People of Maraş,

I was not born in your hometown. But I come from an old family there, from father to son. I can consider myself one hundred percent from Maraş. I have no honor to add to Maraş. But I have the honor of being from Maraş. I carried this honor in me not as a random feeling, but as a systematic conciousness.

In his sultanate days, my grandfather, who carried one of the greatest titles given by the sultan, used to say at every opportunity:

“You should not be proud of your grandfather's duty and rank, but you should be proud of the place where he came from and the degree of prestige in that place.”

And my grandfather used to tell me about Maraş, the people of Maraş, the stone, soil, vineyard, garden, water and air of Maraş, with his eyes drawn into a deep pit of homesickness.

Your town has been a land of wonders in my eyes ever since. The land of wonders... The lands of legend and the ideal life of those lands that leaves the human mind in despair, the bed of movements and events that have gone beyond the ordinary time and space limits and reached beyond the dry life frameworks... The explanation of these movements and events is like the description of miracles. It is inexplicable, cannot be described, and is not caught in the web of logic. Its laws are unknown, its motives are hidden, its reasons are invisible. The world created by events of this kind is intertwined with the lower world we live in, but it is a different world. And humankind is so in need of these other worlds within its world that the thing that human beings need most to see and do is a miracle. And the miracles have different kinds. Even if everyone is not ready for a miracle in his own creation, he wanders longingly. To transcend one, to go one step further, to walk in endless distances, caught up in an eternal evolution, without consenting to stop at any stage. Man arises from interfering with each other's evolutionary law between two elements. Here, man, the greatest representative of the universe, uses only one tool in his struggle with his desire and with everyone and everything, which is his spirit. Our spirit saves us from being a moldy substance, it comforts our corpse doomed to evil, it aspires us to a supernatural life and teaches us the science of taking substance under our will like a toy.

The source of all powers and the mother of all miracles is the spirit. Let everyone think as they want: And while the times revolve around the principles they know, I was born a spiritualist, I will die a spiritualist.

I say all this for Maraş, the land of lions, valiant beds and epics, whose tale I have been listening to since my childhood days, and it turns out that Maraş is the place that will make the earth accept and acknowledge a dream world. It turns out that the model for Ferhat, who pierced the mountains for Şirin, the Anatolian spirit would attain one of the unique manifestations when it was under the most severe insult there... It turns out that Europe, which had lost all its potentials to the steel mechanisms they had carved with their own hands, would suddenly break down with all their inventions and devices.

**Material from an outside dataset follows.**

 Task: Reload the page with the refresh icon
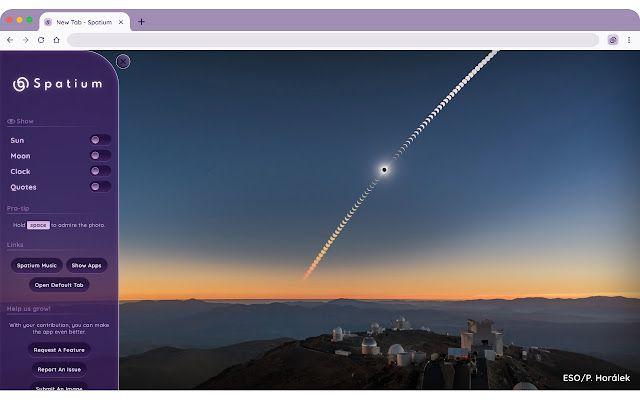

For me, Maraş is not just a move that comes naturally and whose balance comes directly from within, it is not a land that has fought from its child in the cradle to its old man in the armchair and expelled its enemy. It dealt with the ambiguous spirit struggle in the twentieth century and gave his answer. After giving this answer, it neither made its own explanation nor made others do it. The people of Maraş continued to live their natural life, retreated in the dignity and silence of mature people who had done their duty.